» **Instructions for the task**
Copy out each row below that contains the word "height". Case counts.

» **Data supplied**
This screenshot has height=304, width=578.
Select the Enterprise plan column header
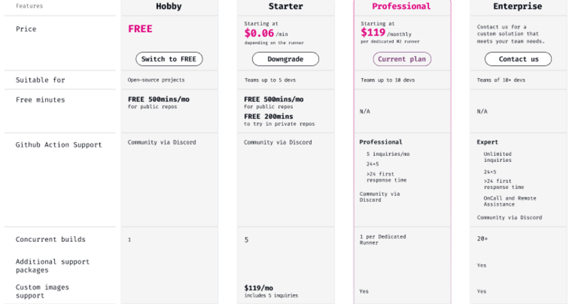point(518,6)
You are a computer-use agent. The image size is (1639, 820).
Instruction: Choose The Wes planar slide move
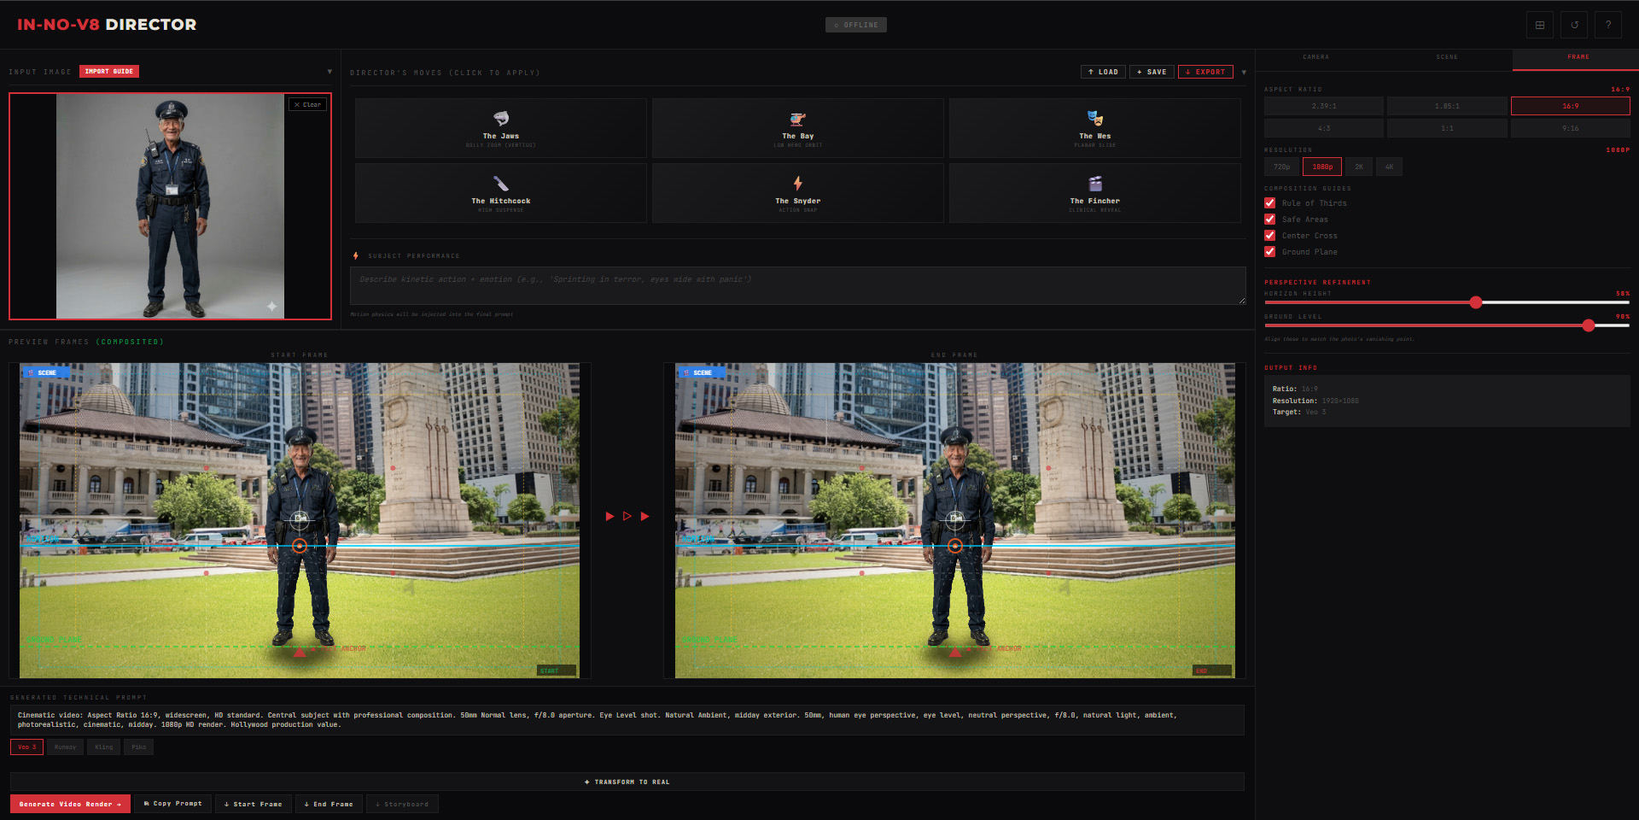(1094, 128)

...

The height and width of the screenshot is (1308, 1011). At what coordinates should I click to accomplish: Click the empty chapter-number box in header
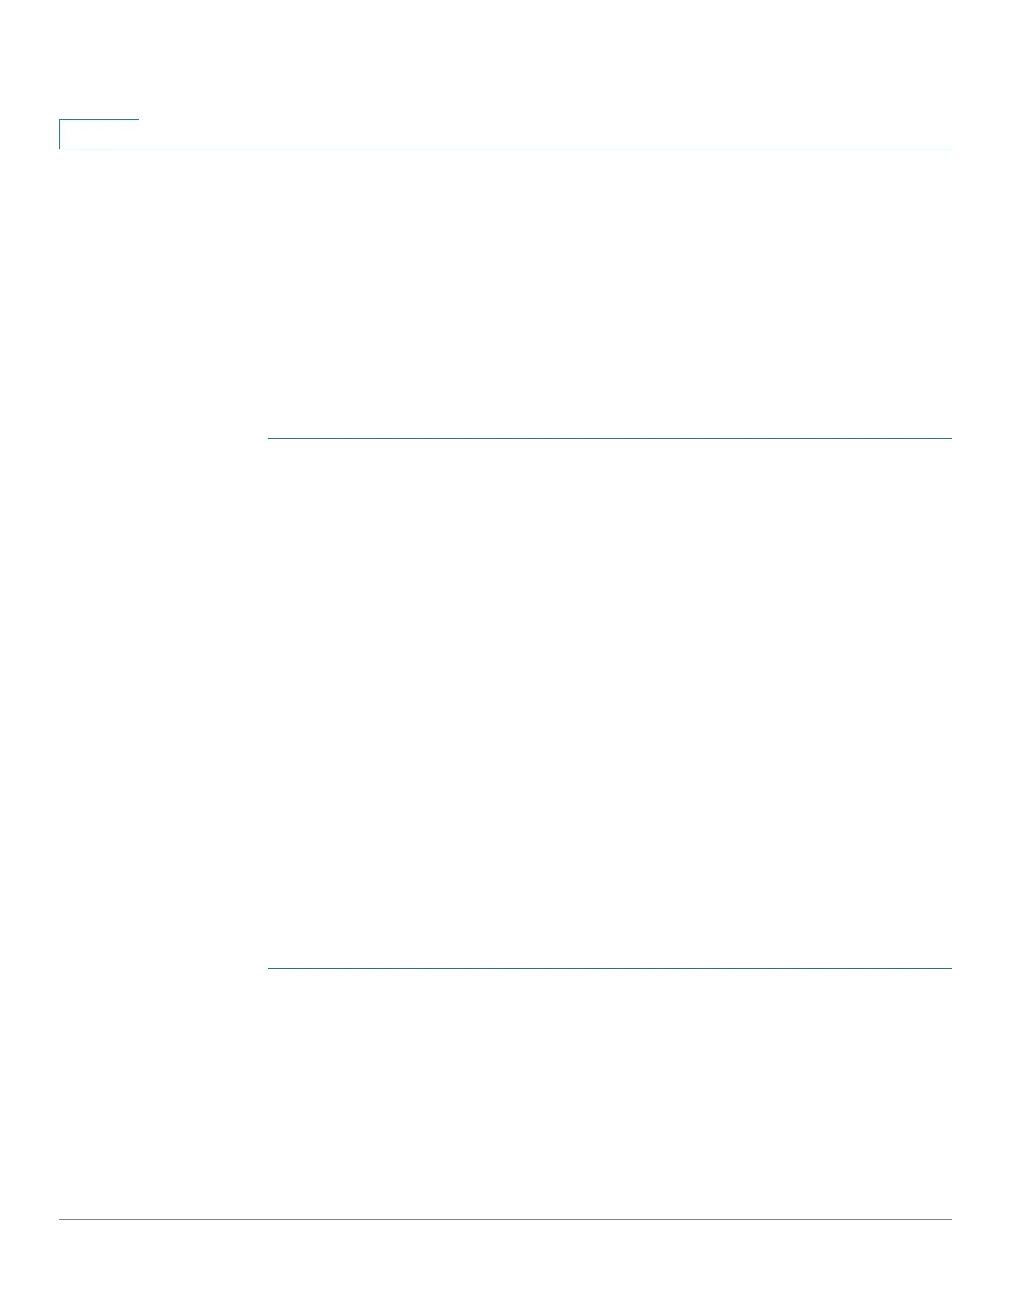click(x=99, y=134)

» **Response below**
This screenshot has height=304, width=578.
The height and width of the screenshot is (1308, 1011). At what coordinates should I click to accomplish: Click the empty chapter-number box in header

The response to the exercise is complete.